Chico

リメンバー・ミーのChicoのレビュー・感想・評価

リメンバー・ミー(2017年製作の映画)
4.3
監督 リー・アンクリッチ
製作 アメリカ(Disney/Pixar)
原題 Coco

メキシコ文化を背景に家族愛と少年の音楽への情熱をカラフルな映像と音楽、巧みなストーリーで描いたハートウォーミングな作品です。
ディズニーらしいマジカルな世界観とPixarのアニメーション技術が融合したパーフェクトなエンターテイメント作品だと思います。CGやアニメーション技術の安定したクオリティもさることながら、特筆すべきは脚本力。パズルのピースをはめていくように、ストーリーは序破急の三幕構成の中でぴったりきれいに収まっていきます。ストーリーに携わったのが総勢25名。三人寄れば文殊の知恵といいますが25名とは(そんなアーティストを集められるのはやはりディズニーだなと思います)

邦題はリメンバー・ミー。覚えていて(忘れないで)。祖先の記憶を繋いでいき、彼らもまた家族を見守り、互いを思い合うことでより一層絆が深まる。このとても抽象的な内容をここまで具現化して(メキシコ人の死生観を表現しているようですが)語り、普遍的な愛の話にできるのがすごいなと思う。
ママ・ココのように、“思い入れのある曲”で過去の記憶が目覚めること、全く何にも反応せずにいた人が、過去を思い出して笑ったり、泣いたりする例は実際にあるようです。(これを題材にしたパーソナルソング(2014年)というドキュメンタリー映画がある)

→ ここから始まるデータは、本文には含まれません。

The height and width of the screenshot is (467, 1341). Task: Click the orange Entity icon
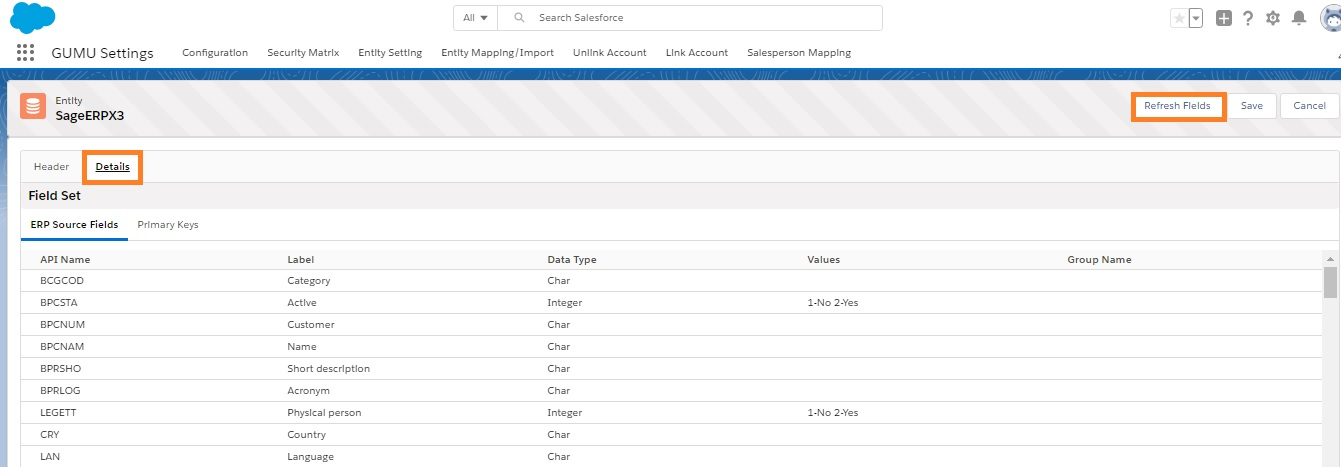(x=33, y=107)
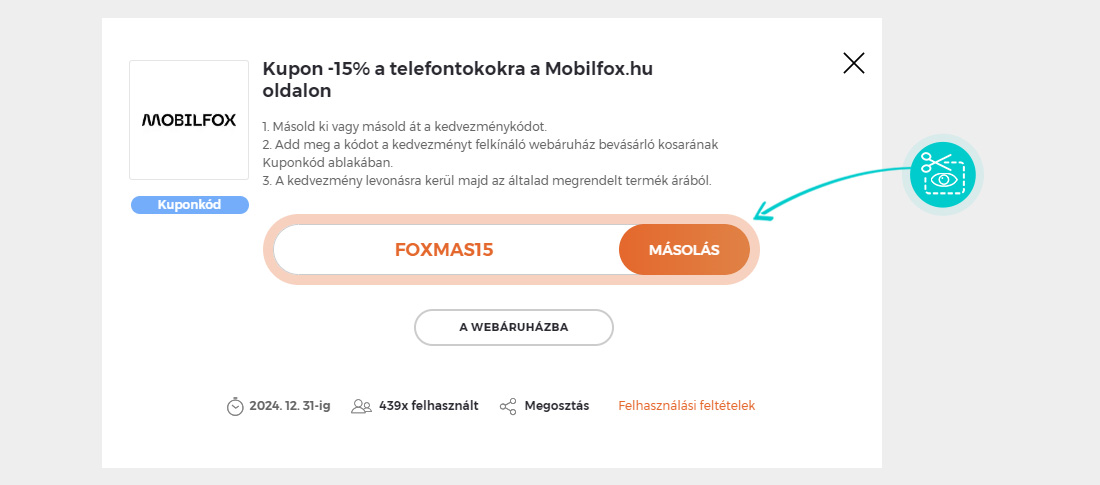Select instruction step 2 about Kuponkód ablakában

[490, 153]
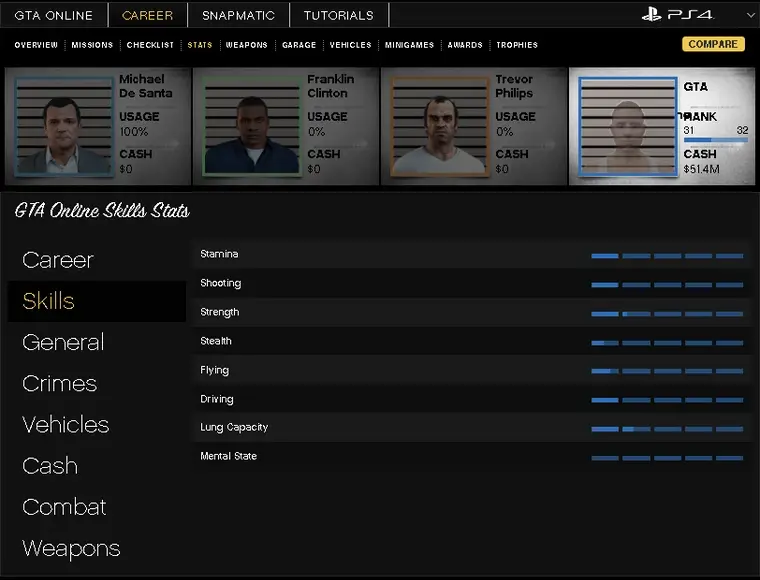The image size is (760, 580).
Task: Choose Trevor Philips mugshot card
Action: [x=473, y=126]
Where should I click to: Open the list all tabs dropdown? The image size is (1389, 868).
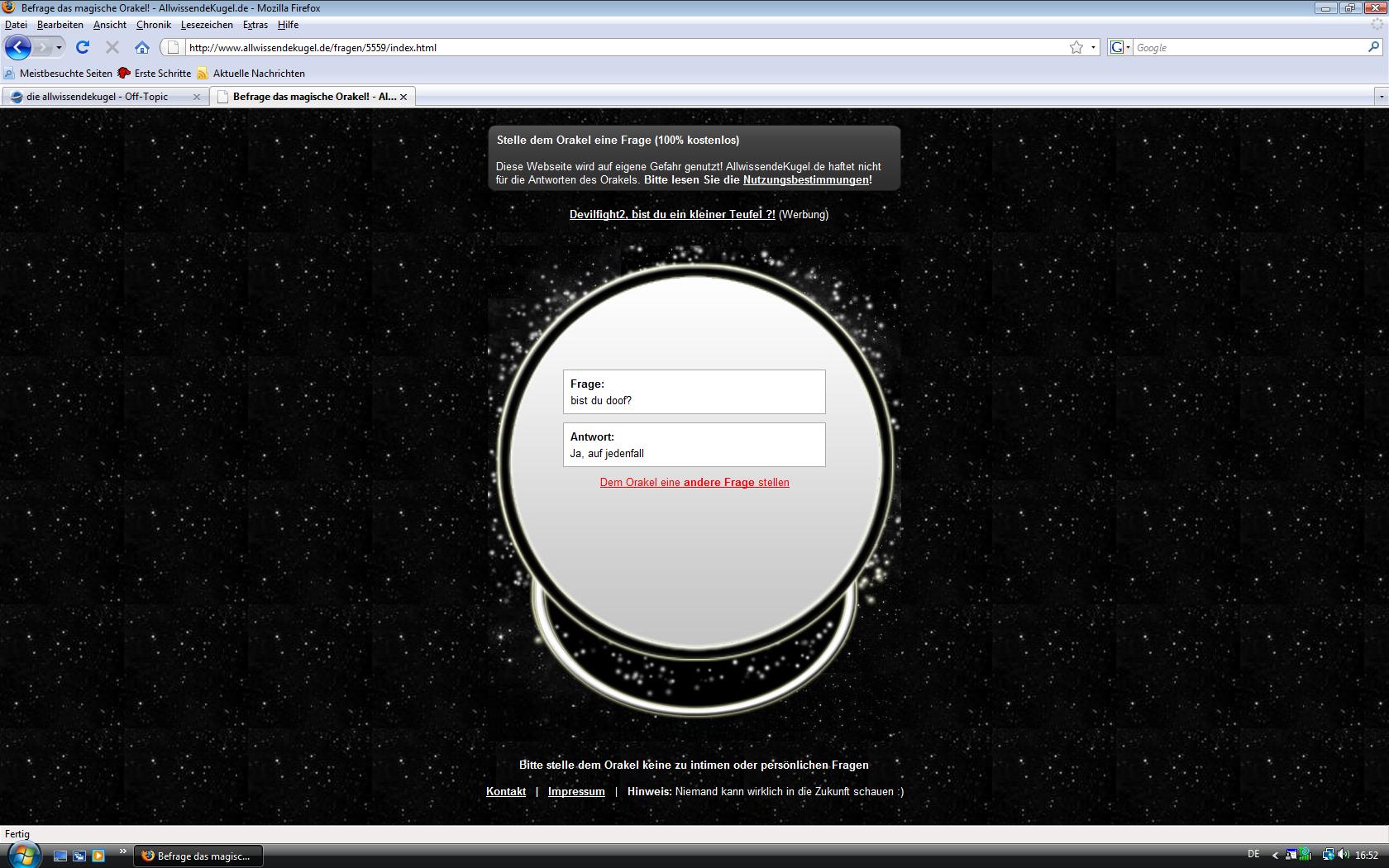click(x=1380, y=97)
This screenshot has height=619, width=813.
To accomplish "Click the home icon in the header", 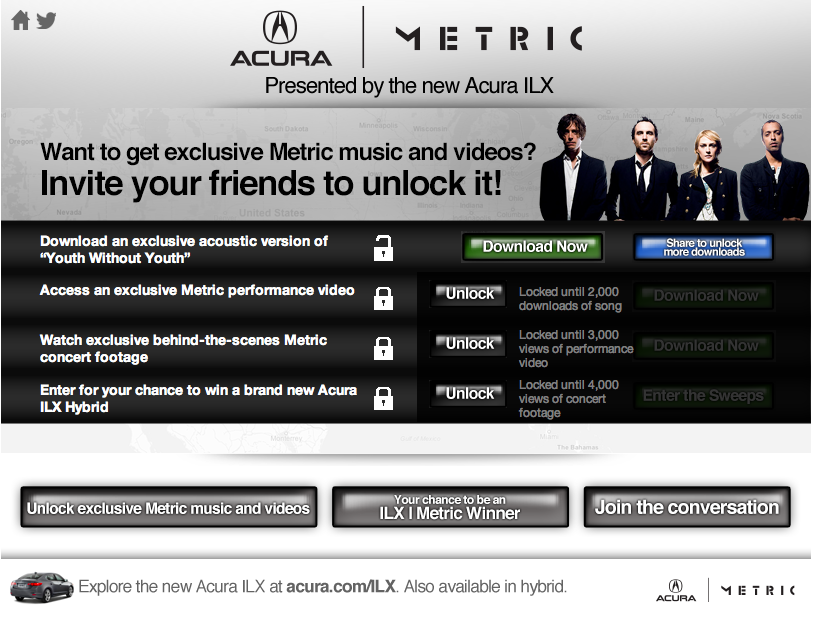I will tap(20, 21).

メキシコの祝祭「死者の日」はアメリカのハロウィンと日本のお盆を足した様な印象を受けましたが、例えばショロ犬は死者の案内役であり、マリーゴールドは死者の花(マリーゴールドの花びらは下界への橋やミゲルが現世に戻るための切り札として、生者(現世)と死者(あの世)をつなぐ象徴的なアイテムとなっていました。)と言う文化的な前知識があればはじめから楽しめたのかなと思います。メキシコの方や文化に親しい方はもっと親近感があっただろうな。

キャラクターもほとんど骸骨だけど皆個性的に描かれおり、ダンテという犬のキャラクターができるまでについての話がボーナスコンテンツに収録されていましたがいろんな意味で興味深いです。アニメーターのこだわりや数々の努力は一度の鑑賞では見落としてしまうような細やかさです。ダンテと言う名前も象徴的。(神曲では主人公ダンテが案内人ウェルギリウスに導かれることを思うと本当はミゲルがダンテだけど)
そして、ぼろぼろの容貌の情けない骸骨のヘクターがエンディングに向かってヒーロー(男前)に変わっていく感じをガエル・ガルシア・ベルナルがとても上手く演じてた。フリーダ・カーロもよかった。(ソウルメイト、ディエゴ・リベラがいないのは気になったけど。)

欲を言うなら、ミゲルと音楽の関わりをもう少し出して欲しかったな。それにエルネストの魂がどうなったのかも。忘れ去られて最後の死を迎えたのか、まだあの世界にいるのか。

Pixarはインサイド・ヘッド以来の鑑賞。ストーリーに惹かれていてずっと観ようとおもってたけど人物のフル3D描写が苦手なので後回しにしてました。